A federal judge in the United States has granted a motion by XRP holders to intervene in a lawsuit against Ripple Labs by the U.S. Securities and Exchange Commission (SEC). The judge gave the token holders until April 19 to submit their motion to intervene in the high-profile case.
“The Court has reviewed the parties’ and proposed intervenors’ letters […]. Accordingly, the proposed intervenors’ request for leave to file a motion to intervene is GRANTED,” Judge Analisa Torres of the Southern District of New York in a letter filed on March 29.
By April 19, the XRP holders shall file their motion to intervene. Plaintiffs have two weeks—or until May 3—to file their papers opposing the move. If the investors are to file a response to the plaintiffs’ opposition papers, they must do so by May 17.
Judge Torres had initially rejected the XRP holders’ motion to intervene, as CoinGeek reported.
XRP holders filed their motion on March 19, seeking to intervene as third-party defendants in the SEC lawsuit against Ripple Labs and its executives.
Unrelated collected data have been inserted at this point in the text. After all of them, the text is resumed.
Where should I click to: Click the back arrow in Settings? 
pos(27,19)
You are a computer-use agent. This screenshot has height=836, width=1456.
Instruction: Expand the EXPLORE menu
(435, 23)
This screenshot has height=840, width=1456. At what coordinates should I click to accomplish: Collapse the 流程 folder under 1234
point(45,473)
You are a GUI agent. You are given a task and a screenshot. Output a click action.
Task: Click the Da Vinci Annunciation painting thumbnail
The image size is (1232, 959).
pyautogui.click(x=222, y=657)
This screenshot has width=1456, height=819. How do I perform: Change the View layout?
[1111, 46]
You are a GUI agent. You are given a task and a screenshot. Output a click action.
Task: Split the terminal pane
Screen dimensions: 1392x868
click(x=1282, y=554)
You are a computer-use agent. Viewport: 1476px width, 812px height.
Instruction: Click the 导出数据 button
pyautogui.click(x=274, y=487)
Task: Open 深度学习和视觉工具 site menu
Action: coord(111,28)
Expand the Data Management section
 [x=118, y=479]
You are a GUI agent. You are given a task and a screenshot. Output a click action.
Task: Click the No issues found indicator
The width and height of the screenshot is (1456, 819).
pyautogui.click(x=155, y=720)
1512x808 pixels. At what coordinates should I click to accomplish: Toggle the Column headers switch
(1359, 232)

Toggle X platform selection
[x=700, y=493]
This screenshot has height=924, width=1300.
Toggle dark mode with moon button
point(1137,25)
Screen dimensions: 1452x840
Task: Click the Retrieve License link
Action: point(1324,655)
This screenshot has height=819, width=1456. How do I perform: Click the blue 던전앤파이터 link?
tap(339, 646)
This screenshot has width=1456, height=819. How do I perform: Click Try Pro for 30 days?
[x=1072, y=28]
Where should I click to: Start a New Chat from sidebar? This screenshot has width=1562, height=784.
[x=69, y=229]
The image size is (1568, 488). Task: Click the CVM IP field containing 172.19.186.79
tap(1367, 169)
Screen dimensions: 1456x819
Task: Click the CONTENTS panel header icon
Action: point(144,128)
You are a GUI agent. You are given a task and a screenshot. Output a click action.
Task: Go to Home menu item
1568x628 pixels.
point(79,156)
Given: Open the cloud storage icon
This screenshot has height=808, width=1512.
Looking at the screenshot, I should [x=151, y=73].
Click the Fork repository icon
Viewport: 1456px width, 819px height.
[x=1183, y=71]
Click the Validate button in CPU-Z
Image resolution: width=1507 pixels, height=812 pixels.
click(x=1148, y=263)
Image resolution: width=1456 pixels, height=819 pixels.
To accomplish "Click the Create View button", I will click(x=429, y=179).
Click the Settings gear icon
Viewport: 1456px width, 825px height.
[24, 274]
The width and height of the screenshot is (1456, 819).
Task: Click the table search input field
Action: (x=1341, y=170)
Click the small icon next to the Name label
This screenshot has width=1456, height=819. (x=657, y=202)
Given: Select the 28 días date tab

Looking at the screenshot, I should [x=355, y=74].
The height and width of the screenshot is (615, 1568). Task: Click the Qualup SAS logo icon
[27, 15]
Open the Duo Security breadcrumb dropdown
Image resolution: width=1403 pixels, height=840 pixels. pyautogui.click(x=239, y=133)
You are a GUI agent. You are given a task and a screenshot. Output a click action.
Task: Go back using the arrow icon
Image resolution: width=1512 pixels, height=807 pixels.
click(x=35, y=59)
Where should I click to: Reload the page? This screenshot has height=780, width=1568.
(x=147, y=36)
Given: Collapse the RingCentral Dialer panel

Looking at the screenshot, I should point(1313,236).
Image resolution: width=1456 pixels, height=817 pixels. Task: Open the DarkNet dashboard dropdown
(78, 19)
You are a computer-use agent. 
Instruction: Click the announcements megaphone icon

The regulator has sued the company for selling XRP, which it considers a security. The lawsuit was filed in December 2020 by the regulator which was then led by Jay Clayton. Clayton has since left his post at the SEC, but the commission’s new leadership has continued to pursue Ripple Labs.
The motion to intervene was filed by Deaton Law Firm on behalf of 6,000 XRP holders. The law firm argued that with the SEC claiming all XRP tokens are securities, it was implying that XRP holders owned an unregistered security. This made the intervention necessary as it was directly impacting them.
Deaton further pointed to the massive losses these investors had incurred since the SEC filed the lawsuit. Many exchanges in the U.S. had moved to delist the asset, leading to a free fall in its price which shed over three-quarters of its value. Deaton estimated the losses to be over $15 billion at the time.
The legal team representing Chris Larsen and Brad Garlinghouse—Ripple’s chairman and CEO respectively—filed a motion a week later supporting the XRP holders’ motion to intervene. It claimed that SEC was unclear on whether it was alleging XRP was a security or if it was merely pursuing Ripple Labs’ sales of XRP “based on the circumstances of those sales.”
“Given this ambiguity, and the potential precedential impact of this litigation on non-parties, Defendants agree that Intervenors should be permitted to proceed with their motion to clarify this point,” Ripple wrote.